И вместо того чтобы уйти, как собирался, Модюи с унылым видом забился в угол и погрузился в молчание, а через пять минут попросил у друга прощения. Огюст, уже жестоко раскаявшийся в своем поступке, с радостью простил его и в свою очередь попросил забыть о пощечине.

После этого случая молодой архитектор перестал изводить Элизу своей ревностью, он сделался весел и спокоен, но в этом спокойствии она угадала растущее охлаждение…

И все-таки, собираясь на войну, он пришел к ней последней.

— Будешь молиться за меня? — спросил он, играя ее распущенными по плечам черными волосами.

Она обняла его и поцеловала так горячо, так испуганно и нежно, что он внезапно понял, как лживы и глупы были все его сомнения, и ему сделалось стыдно. Он стал целовать ее глаза, из которых готовы были пролиться слезы, и обещал ей то, что обещать невозможно: что не будет убит.

— Я вернусь, и мы обвенчаемся! — уверял он, в эту минуту начисто забыв о мадемуазель Люси Шарло, своей невесте, о связях мсье Шарло, о позорном для невесты дворянина занятии Элизы.

— Я люблю тебя, Анри! — твердила Элиза, прижимаясь к нему, сдавливая в груди рыдания. — Я тебя люблю!

И он снова, как в первый день их близости, почувствовал себя счастливым.

А утром они расстались.


2-я Версальская рота присоединилась к армии под Дрезденом. И ее вместе с другими ротами, полками, бригадами закружило кровавое колесо войны.

После катастрофы под Лейпцигом, после чудовищной бойни, погубившей с обеих сторон более ста тридцати тысяч человек и окончательно разбившей веру французов в возможность победы, отступление французской армии превратилось почти в бегство. В армейских частях уже мало кто удивлялся дезертирству.

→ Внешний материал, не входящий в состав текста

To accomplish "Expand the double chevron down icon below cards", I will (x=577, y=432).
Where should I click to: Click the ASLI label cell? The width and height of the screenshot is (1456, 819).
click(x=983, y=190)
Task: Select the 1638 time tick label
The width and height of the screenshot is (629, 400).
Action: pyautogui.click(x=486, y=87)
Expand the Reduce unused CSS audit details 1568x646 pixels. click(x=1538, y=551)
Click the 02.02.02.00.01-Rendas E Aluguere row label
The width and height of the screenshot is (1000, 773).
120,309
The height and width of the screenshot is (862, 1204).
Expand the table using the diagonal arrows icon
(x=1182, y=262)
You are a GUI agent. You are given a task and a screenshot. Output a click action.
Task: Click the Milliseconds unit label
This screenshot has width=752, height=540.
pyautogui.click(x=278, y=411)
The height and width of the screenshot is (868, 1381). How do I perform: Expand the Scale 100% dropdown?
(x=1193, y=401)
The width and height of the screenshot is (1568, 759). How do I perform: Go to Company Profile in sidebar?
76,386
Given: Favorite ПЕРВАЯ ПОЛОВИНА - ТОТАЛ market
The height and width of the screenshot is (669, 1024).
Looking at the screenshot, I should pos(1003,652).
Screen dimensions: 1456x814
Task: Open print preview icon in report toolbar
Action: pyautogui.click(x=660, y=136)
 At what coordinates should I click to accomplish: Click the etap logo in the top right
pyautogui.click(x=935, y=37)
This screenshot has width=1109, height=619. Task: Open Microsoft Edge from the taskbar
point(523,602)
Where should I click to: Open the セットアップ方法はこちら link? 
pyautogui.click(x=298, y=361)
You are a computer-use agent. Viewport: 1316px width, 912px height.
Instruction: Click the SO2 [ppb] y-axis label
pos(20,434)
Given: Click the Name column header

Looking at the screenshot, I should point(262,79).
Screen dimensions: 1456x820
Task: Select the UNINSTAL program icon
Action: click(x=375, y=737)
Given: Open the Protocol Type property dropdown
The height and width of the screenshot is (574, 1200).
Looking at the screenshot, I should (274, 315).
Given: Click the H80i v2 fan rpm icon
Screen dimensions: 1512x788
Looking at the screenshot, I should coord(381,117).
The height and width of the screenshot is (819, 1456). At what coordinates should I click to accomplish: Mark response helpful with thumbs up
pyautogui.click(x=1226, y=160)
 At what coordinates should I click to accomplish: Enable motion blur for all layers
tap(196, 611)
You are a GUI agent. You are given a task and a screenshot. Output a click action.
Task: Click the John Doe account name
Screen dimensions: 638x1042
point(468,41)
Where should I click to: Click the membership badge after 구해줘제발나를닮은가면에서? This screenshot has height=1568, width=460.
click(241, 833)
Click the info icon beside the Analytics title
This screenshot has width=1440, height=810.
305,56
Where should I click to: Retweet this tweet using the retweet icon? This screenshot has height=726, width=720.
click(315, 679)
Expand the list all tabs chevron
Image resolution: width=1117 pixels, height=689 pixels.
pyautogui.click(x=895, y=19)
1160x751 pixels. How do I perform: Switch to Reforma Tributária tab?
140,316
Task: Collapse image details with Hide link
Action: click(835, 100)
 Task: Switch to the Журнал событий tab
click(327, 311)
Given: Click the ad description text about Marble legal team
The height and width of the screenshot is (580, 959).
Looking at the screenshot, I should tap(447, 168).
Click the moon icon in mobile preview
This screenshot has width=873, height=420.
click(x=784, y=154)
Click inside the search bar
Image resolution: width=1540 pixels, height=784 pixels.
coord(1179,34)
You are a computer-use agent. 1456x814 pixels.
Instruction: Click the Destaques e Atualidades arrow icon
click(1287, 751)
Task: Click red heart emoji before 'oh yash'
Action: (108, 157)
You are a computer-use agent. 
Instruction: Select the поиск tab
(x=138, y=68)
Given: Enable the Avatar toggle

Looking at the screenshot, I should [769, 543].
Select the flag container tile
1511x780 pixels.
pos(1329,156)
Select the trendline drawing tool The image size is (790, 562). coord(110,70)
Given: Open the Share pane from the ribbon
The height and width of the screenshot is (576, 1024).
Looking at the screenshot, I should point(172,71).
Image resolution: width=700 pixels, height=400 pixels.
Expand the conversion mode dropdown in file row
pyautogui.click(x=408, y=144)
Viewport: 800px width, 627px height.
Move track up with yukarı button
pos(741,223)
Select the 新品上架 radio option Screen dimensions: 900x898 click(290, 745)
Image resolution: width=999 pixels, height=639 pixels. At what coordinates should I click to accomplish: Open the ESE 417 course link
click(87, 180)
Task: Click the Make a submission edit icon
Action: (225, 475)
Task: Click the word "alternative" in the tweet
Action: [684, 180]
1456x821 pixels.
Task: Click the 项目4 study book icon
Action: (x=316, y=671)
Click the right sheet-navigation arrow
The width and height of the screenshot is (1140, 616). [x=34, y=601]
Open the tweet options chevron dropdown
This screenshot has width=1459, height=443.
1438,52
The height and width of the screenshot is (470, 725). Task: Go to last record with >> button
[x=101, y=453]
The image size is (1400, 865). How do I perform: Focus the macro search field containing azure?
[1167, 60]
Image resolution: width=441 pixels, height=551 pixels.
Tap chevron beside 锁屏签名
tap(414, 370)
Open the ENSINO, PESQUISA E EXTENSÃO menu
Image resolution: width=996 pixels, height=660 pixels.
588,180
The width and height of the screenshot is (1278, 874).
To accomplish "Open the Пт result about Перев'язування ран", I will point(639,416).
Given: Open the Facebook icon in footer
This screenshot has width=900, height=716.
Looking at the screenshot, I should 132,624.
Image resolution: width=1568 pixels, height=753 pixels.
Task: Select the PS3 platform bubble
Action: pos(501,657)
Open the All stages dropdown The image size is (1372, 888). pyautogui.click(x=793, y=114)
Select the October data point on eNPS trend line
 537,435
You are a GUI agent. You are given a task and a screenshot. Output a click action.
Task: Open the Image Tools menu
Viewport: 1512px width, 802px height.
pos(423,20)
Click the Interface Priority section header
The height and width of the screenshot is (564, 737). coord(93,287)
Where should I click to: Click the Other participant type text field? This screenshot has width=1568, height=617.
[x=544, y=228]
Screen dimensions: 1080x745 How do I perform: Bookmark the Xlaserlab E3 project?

За десять месяцев сражений Огюст, как ему казалось, повзрослел на десять лет. Он увидел и испытал столько страшного, немыслимого, не укладывавшегося в его сознании, неприемлемого для его натуры, что душа его как будто отупела. Постоянный страх смерти, которого он внешне никогда и никак не проявлял, слывя одним из самых отважных бойцов в полку Дюбуа; этот липкий, омерзительный страх до глубины заполнил все его существо и породил глухую злобу, вернее, некую почти истерическую ярость против нескончаемой кровавой вакханалии, к которой он, Огюст, строитель, созидатель, не имел и не желал иметь никакого отношения. Он стрелял без промаха, не раздумывая; будто в бреду или кошмаре, вскидывал и опускал саблю, а из глубины сознания в эти мгновения вдруг поднималась мысль: «Что же это?! За что?! За что меня, человека, заставляют убивать других людей?! А им за что меня убивать? Ни я им, ни они мне, никто из нас друг другу не мешает! Мне страшно!»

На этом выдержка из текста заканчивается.